Rafał Grupiński: sześciodniowy tydzień pracy to przekłamanie
Nie chcemy, by Polacy pracowali sześć dni w tygodniu - zapewnia szef klubu PO. W ten sposób odniósł się do projektu zmian w Kodeksie Pracy, autorstwa jego partii.
2014-10-13, 12:00
Posłuchaj
Zmiany w przepisach miałyby umożliwić wypłacenie dodatkowego wynagrodzenia pracownikom, którzy pracowali w sobotę lub inny dzień wolny od pracy. Związkowcy krytykują ten pomysł, ponieważ ich zdaniem może to być furtką do przywrócenia w Polsce sześciodniowego tygodnia pracy. Obecnie za pracę w sobotę pracownikowi przysługuje dzień wolny.
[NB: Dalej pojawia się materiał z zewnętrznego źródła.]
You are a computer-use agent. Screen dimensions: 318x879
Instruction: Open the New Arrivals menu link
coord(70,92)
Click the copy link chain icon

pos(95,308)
Projekt PO zakłada wypłatę ekwiwalentu pieniężnego, jeśli pracodawca nie ma możliwości udzielenia dnia wolnego.
Rafał Grupiński mówił w radiowej Jedynce, że interpretacja mówiąca o sześciodniowym tygodniu pracy to przekłamanie. - To jest przykład jakiejś bzdury, która się pojawiła - stwierdził. Jak tłumaczył, obecnie ekwiwalent pieniężny za pracę w wolny dzień obowiązuje tylko za pracę w niedzielę, a projekt PO rozszerza tę zasadę także na sobotę. Dodał, że chodzi tylko o sytuacje, gdy nie ma możliwości oddania pracownikowi dnia wolnego.
Według Eurostatu przynajmniej połowa Polaków pracuje co najmniej jedną sobotę w miesiącu.
Sześciodniowy tydzień pracy obowiązywał w Polsce do 1973 roku. Wtedy na mocy dekretu Rady Państwa PRL o dodatkowych dniach wolnych od pracy rządowi nadano uprawnienia do wyznaczenia dni wolnych w poszczególnych latach. W wielu rozwiniętych krajach obowiązywał już wtedy pięciodniowy tydzień pracy. W 1973 r. Polacy mieli w sumie dwie wolne soboty, rok później sześć, a poczynając od 1975 r. było 12 wolnych weekendów.